Fig. 1 (a) Monthly ozone variations and corresponding standard deviation from TOMS (1978-1993), EPTOMS (1997-2005), GOME-1 (1995-2003), GOME-2 (2007-2013), OMI (2004-2013), IASI (2008-2011) and Dobson (1989-2011) data. (b) Combined monthly ozone variation from all the satellite instruments and Dobson measurements for the period 1989-2011. 

3.2. Inter-annual variability of ToZ

The yearly mean values for each satellite instrument were obtained by grouping the data in terms of yearly measurements, and the calculating their corresponding mean. The mean values obtained along with their standard deviation are presented in Figure 2a. Ozone was uncharacteristically low in 1985, which showed agreement with the global data (Jones and Shanklin, 2002) since it corresponds to the discovery of the ozone hole by Joseph Farman and colleagues (Hamil and Toon, 1991). The TOMS instrument was the only satellite instrument available for ozone measurement from 1978 to 1993, when it ceased operation (McPeters and Labow, 1996). The yearly mean from TOMS is within 270 DU and 280 DU except for 1985 when it was as low as 265 DU, in agreement with the results reported by Jones and Shanklin (2002). However, in 1992 there was a significant decrease in ToZ, which can be attributed to the volcanic eruption of Mt. Pinatubo (Philippines) that caused a global decrease in ozone concentration (Gleanson et al., 1993). The eruption circulated aerosols globally for a period of five months (Stowe et al., 1992) and was a major factor in the recorded ozone decrease.

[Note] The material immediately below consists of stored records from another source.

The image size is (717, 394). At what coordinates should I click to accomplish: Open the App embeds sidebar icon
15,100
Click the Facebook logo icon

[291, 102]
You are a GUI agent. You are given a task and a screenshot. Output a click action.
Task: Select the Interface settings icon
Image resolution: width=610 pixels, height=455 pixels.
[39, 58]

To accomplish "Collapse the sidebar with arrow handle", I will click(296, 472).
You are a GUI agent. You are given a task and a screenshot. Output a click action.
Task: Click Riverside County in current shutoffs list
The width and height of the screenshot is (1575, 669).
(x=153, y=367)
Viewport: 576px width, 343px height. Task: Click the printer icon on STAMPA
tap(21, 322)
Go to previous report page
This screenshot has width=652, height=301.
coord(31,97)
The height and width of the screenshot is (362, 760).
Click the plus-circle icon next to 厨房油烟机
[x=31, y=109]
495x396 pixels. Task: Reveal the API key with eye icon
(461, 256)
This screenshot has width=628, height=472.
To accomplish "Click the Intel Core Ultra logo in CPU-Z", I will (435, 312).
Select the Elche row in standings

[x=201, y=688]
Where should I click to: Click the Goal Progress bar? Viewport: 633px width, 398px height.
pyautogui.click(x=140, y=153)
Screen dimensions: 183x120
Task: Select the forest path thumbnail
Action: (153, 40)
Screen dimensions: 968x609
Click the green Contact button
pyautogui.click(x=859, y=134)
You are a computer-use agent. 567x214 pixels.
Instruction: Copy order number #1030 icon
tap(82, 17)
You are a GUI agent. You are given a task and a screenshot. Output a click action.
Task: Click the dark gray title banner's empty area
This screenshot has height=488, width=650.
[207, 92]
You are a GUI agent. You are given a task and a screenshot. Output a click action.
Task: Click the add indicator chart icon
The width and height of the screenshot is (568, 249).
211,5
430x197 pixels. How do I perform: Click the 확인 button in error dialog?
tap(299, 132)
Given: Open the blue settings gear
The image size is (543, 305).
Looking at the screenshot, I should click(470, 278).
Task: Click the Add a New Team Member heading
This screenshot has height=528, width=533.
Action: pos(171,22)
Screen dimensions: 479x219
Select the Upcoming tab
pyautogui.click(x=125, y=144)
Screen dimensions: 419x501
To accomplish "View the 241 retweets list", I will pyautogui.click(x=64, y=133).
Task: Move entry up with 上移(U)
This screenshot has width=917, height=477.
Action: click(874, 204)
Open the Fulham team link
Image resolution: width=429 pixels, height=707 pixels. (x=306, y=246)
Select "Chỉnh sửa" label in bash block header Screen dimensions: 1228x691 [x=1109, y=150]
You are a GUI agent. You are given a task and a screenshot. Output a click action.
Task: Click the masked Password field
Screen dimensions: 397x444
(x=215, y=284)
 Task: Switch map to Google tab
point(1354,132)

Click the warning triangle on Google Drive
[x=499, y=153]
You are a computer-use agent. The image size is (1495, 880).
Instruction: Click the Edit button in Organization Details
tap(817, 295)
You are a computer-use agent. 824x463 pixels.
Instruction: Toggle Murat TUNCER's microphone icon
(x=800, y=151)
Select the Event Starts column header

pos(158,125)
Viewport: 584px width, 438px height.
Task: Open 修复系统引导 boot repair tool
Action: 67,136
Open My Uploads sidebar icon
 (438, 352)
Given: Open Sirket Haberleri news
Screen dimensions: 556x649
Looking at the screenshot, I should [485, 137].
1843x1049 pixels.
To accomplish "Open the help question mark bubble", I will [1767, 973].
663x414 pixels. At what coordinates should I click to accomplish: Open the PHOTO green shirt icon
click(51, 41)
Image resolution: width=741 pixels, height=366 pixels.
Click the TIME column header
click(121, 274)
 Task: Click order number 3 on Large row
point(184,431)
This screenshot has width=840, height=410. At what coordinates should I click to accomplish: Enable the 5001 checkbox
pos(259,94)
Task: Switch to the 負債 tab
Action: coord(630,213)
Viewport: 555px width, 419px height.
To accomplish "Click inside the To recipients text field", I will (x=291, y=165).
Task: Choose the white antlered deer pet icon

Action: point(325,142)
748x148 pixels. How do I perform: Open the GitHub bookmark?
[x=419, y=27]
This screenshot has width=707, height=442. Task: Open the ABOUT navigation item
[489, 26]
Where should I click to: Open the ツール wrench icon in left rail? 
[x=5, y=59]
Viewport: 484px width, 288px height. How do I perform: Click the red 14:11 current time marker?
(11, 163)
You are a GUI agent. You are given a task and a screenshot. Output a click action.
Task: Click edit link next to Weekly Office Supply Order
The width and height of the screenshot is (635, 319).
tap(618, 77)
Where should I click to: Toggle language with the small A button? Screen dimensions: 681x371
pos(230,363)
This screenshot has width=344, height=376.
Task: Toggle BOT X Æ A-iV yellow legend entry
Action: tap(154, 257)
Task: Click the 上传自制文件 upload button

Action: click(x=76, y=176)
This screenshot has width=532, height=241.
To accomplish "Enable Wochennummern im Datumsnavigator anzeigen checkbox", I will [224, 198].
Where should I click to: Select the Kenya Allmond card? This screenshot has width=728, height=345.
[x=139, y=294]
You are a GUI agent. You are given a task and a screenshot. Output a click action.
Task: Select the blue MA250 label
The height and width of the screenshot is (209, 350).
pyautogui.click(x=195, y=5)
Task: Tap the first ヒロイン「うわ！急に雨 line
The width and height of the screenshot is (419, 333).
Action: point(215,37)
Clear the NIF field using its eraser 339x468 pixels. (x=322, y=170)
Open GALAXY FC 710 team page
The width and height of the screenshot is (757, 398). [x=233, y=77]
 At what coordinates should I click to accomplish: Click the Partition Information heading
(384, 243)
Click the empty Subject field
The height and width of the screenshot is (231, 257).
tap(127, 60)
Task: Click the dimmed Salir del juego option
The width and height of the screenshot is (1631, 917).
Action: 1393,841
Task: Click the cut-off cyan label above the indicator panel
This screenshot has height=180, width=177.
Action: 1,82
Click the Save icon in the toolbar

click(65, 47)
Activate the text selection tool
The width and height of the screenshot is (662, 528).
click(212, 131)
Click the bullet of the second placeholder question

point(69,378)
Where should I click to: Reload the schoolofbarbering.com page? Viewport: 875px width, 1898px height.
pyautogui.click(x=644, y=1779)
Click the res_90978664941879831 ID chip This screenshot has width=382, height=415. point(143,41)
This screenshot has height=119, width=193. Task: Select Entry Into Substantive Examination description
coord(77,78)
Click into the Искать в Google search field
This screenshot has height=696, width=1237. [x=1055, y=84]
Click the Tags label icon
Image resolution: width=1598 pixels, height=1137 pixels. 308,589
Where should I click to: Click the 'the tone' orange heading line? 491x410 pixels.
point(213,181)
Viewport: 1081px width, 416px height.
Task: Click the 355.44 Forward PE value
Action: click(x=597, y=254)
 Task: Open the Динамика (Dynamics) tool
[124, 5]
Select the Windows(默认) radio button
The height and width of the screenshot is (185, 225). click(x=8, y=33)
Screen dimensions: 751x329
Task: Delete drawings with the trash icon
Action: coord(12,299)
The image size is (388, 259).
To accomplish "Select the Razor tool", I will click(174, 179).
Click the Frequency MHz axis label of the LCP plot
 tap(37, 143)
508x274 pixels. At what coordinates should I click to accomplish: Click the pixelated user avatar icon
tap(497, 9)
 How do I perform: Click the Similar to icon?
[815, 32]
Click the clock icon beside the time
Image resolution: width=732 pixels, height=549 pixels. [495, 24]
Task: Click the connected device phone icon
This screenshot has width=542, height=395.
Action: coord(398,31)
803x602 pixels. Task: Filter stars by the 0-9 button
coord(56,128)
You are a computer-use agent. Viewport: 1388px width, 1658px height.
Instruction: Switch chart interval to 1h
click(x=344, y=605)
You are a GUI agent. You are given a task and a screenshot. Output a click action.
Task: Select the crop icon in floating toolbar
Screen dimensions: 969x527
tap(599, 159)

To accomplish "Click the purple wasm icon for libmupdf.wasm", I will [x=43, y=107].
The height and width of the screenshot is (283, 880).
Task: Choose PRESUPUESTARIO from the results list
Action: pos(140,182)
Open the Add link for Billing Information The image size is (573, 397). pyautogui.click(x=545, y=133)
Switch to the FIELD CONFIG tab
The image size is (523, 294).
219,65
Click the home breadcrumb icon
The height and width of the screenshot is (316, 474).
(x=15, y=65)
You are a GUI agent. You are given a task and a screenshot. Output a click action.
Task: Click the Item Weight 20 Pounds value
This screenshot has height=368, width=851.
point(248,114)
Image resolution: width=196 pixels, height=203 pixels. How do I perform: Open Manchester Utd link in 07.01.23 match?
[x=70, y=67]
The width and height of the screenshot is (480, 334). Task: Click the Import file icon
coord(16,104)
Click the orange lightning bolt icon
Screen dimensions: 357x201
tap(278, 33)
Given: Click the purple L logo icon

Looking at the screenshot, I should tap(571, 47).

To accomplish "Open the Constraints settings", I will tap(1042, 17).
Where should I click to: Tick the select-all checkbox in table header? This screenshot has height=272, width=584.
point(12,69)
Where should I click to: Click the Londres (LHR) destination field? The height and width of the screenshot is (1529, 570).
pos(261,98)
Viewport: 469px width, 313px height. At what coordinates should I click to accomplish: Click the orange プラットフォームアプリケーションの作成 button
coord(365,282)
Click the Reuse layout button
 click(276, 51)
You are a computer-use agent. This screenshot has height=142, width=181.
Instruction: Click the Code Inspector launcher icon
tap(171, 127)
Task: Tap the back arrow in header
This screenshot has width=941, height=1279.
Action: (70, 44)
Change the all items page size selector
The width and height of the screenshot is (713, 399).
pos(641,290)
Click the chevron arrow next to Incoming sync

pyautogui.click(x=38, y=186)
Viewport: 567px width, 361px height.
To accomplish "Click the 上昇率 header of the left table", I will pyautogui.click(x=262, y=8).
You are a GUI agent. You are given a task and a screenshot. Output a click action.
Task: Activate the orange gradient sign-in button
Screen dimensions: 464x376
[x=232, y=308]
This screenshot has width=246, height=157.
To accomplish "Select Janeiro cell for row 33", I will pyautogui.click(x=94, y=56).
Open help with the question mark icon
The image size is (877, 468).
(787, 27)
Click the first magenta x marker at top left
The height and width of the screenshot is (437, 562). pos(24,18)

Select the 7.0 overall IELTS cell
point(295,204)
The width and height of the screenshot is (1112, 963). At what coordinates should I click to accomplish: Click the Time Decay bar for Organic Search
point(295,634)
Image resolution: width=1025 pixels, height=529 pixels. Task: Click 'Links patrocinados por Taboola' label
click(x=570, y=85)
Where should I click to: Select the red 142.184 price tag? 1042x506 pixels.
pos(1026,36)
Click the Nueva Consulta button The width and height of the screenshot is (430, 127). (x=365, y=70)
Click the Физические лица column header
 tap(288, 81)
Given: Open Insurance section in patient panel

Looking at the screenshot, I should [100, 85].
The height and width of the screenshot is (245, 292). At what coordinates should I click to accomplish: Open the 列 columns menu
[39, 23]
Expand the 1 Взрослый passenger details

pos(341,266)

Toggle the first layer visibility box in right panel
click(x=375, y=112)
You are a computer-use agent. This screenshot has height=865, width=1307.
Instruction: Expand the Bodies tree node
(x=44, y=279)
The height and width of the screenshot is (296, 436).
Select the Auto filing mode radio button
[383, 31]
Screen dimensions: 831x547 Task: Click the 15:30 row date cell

Fig. 2 (a) Temporal variations of ozone and its decadal trend over Irene and (b) temporal variations of ozone and its decadal trend over Irene after second order Fourier decomposition, from TOMS (1978-1993), GOME-1 (1997-2003), EPTOMS (1997-2005), OMI (2004-2013), GOME-2 (2007-2013), and IASI (2008-2011). 

To identify the increasing or decreasing trend based on the long-term measurements, the second order Fourier decomposition has been applied to the measured values (see Fig. 2a). Figure 2b illustrates the results obtained based on the above applied Fourier decomposition, which results in a smooth ToZ variation and replicates similar variations as seen in Figure 2a. The obtained Fourier decomposition coefficient illustrates a high offset value for TOMS of ~274 DU, in good agreement with our earlier obtained results where TOMS demonstrated high values in comparison to other satellites. There was a subsequent ozone decrease in the 1990s with GOME-1 and EPTOMS averaging 265 DU and 269 DU, respectively, while in the 2000s ozone values increased to about 267 DU and 271 DU as measured by OMI and IASI. There was no significant change in ozone measurements obtained by GOME-1 and GOME-2. The time periodicity based on the Fourier decomposition illustrated well-defined annual oscillations. The decadal trend estimation shows the following values: 2.4, 3.9, 4.9, 5.4, 2.6, and 2.3 DU, respectively, for TOMS, GOME-1, EPTOMS, OMI, GOME-2, and IASI.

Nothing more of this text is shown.